The congressional committee investigating the events at the U.S. Capitol on Jan. 6, 2021, held its final meeting Monday where it issued several criminal referrals, including four for former President Donald Trump.
Though it carries no legal weight, the select committee voted to recommend charging Trump with obstructing an official proceeding, conspiring to defraud the United States, conspiring to make false statements to the federal government and inciting an insurrection, the Daily Wire reported.
Four House GOP members — House Minority Leader Kevin McCarthy of California, and Reps. Jim Jordan of Ohio, Scott Perry of Pennsylvania and Andy Biggs of Arizona — were also referred to the House Ethics Committee for allegedly ignoring subpoenas issued by the committee.
Outgoing U.S. Rep. Mo Brooks (R-Huntsville) was also sent a subpoena, and, like the others, he did not appear in front of the committee. Brooks told 1819 News he was surprised he didn't get a referral as well, but he thinks he avoided it since he agreed to meet with the committee on one condition.

= = = = =

▶ [WHAT THIS EXERCISE ASKS]
- 1) In the article on the Jan. 6 committee's final meeting, which four House Republicans were referred to the House Ethics Committee?
- 2) Carry the article on the Jan. 6 committee's final meeting forward from its last sentence.

▶ [DATA BLOCK]
= = = = =

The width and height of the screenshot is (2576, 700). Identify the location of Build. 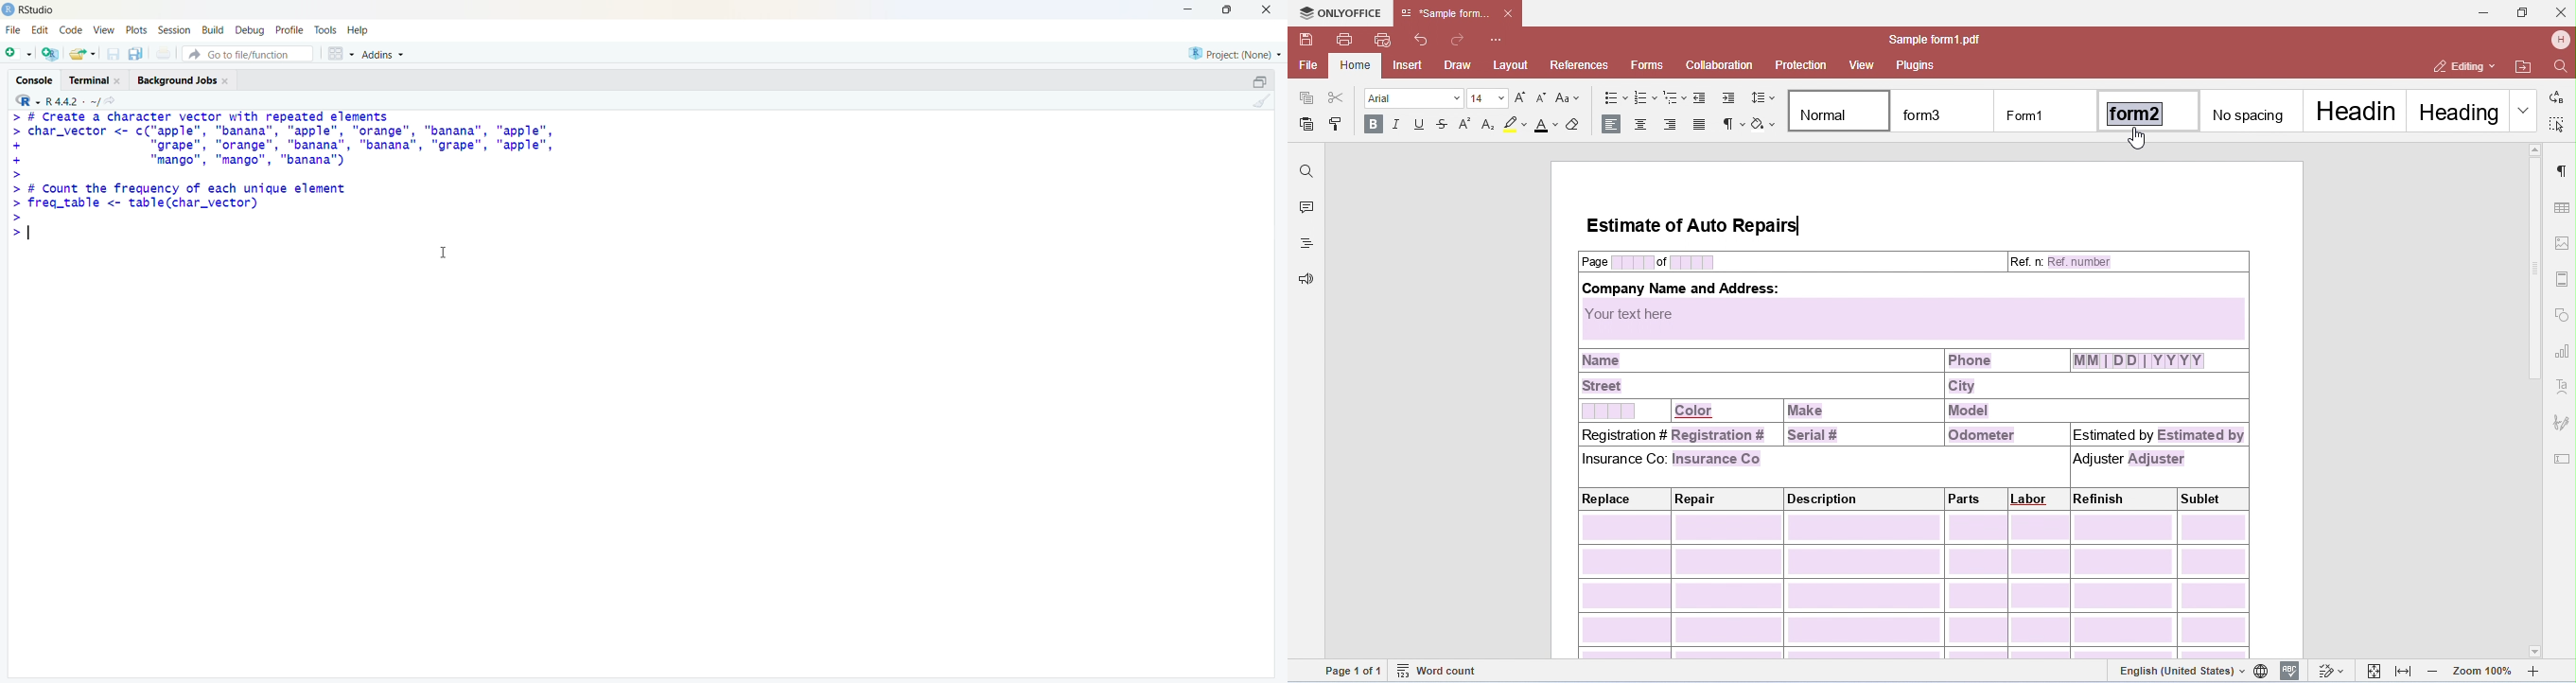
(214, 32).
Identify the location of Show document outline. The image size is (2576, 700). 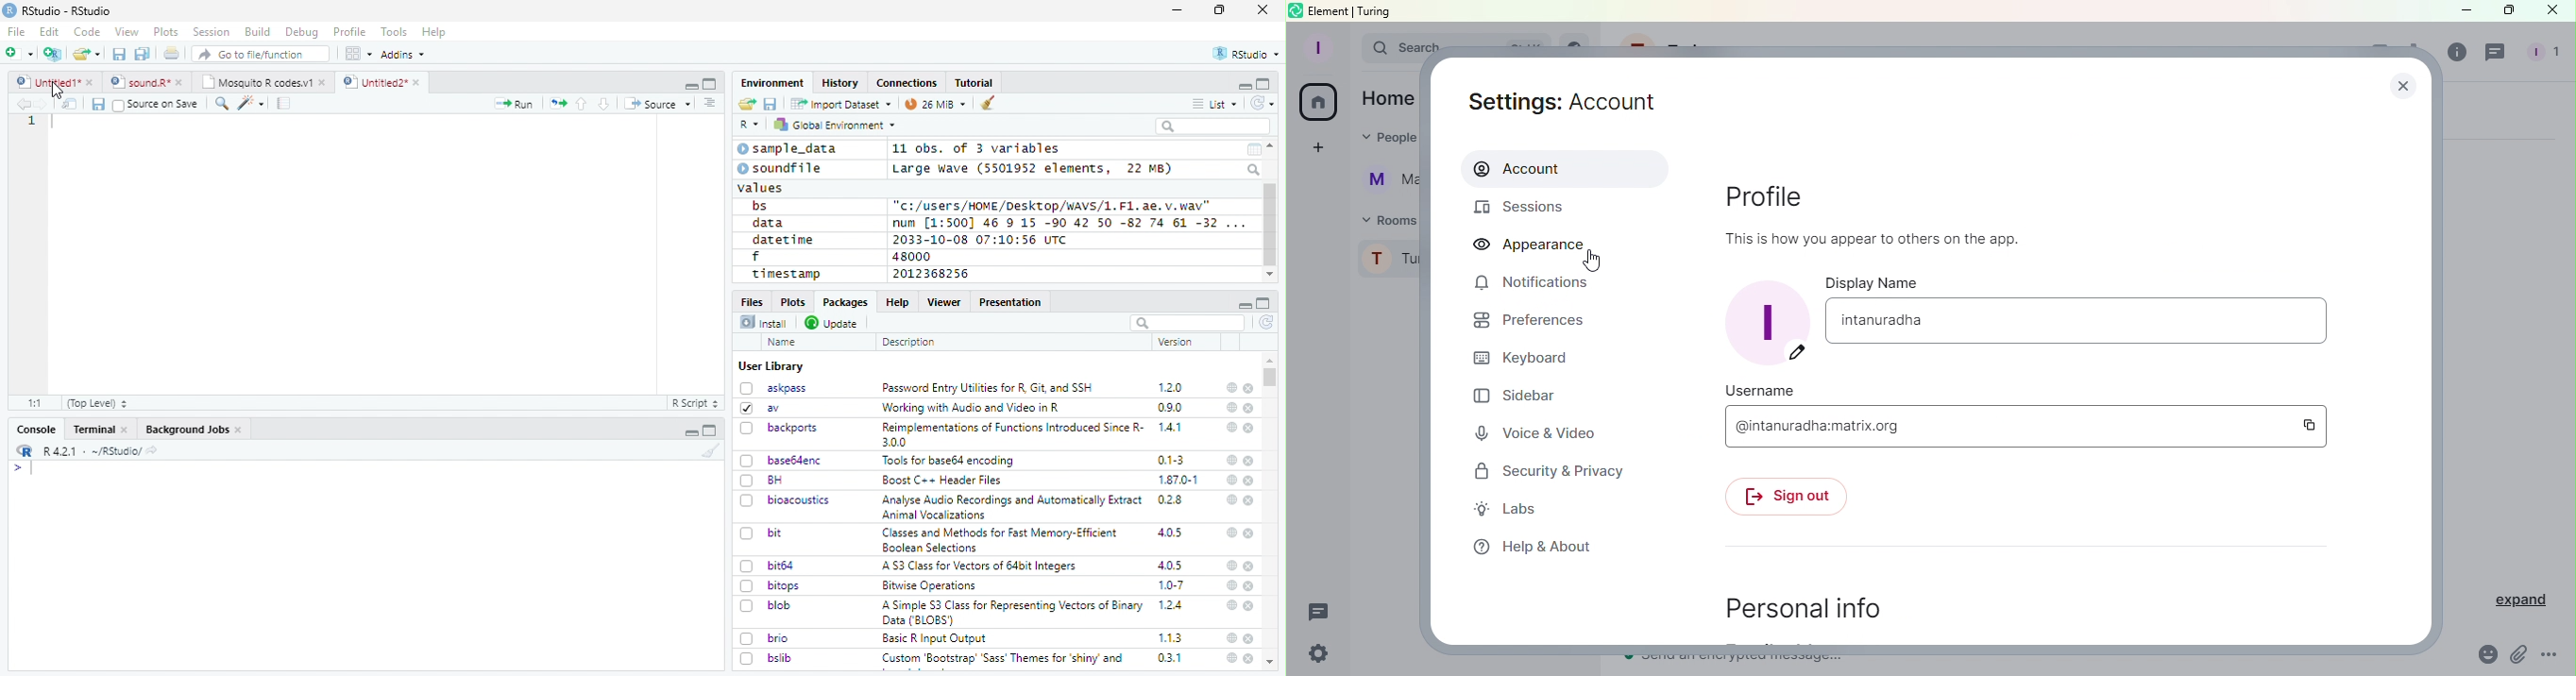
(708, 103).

= = = = =

▶ [TASK-BY-TASK ANSWERS]
- 1) Kevin McCarthy, Jim Jordan, Scott Perry and Andy Biggs.

- 2)
"Twice I agreed to testify provided that it was public. I put it in writing," Brooks said. "It's not a matter of accommodation. It's a matter of whether they have a right to clandestinely do the public's business in a star chamber secret environment. They have a right to get my testimony; they do not have a right to do it in secret when it's the public's business."
Brooks said there was still the legal issue of whether the "witch-hunt committee" has any authority to subpoena a sitting congressman at all. A litigator himself for 32 years, he said he knows how the subpoena process is and isn't supposed to work.
"No one has the right to just willy-nilly subpoena anybody for anything," he said. "... I'm very familiar with subpoenas and what you can and cannot do with them. And so I was well within my rights to do what I did."
He added that he was willing to waive some of his rights as long as his testimony was public.
"That scared the willies out of them. They wanted a one-sided presentation because they wanted a partisan message," Brooks said.
When asked about the charges recommended for Trump, Brooks indicated that, whether the charges stick or not, the former president may have brought it on himself.
"That does not surprise me. Donald Trump has a proven history of portraying himself as being above the law, and he's not," Brooks said. "I do not have a judgment whether he is guilty or not guilty of these particular items. That is something for the judicial system to resolve, and hopefully, if there is an indictment, the judge and jury will render a proper verdict."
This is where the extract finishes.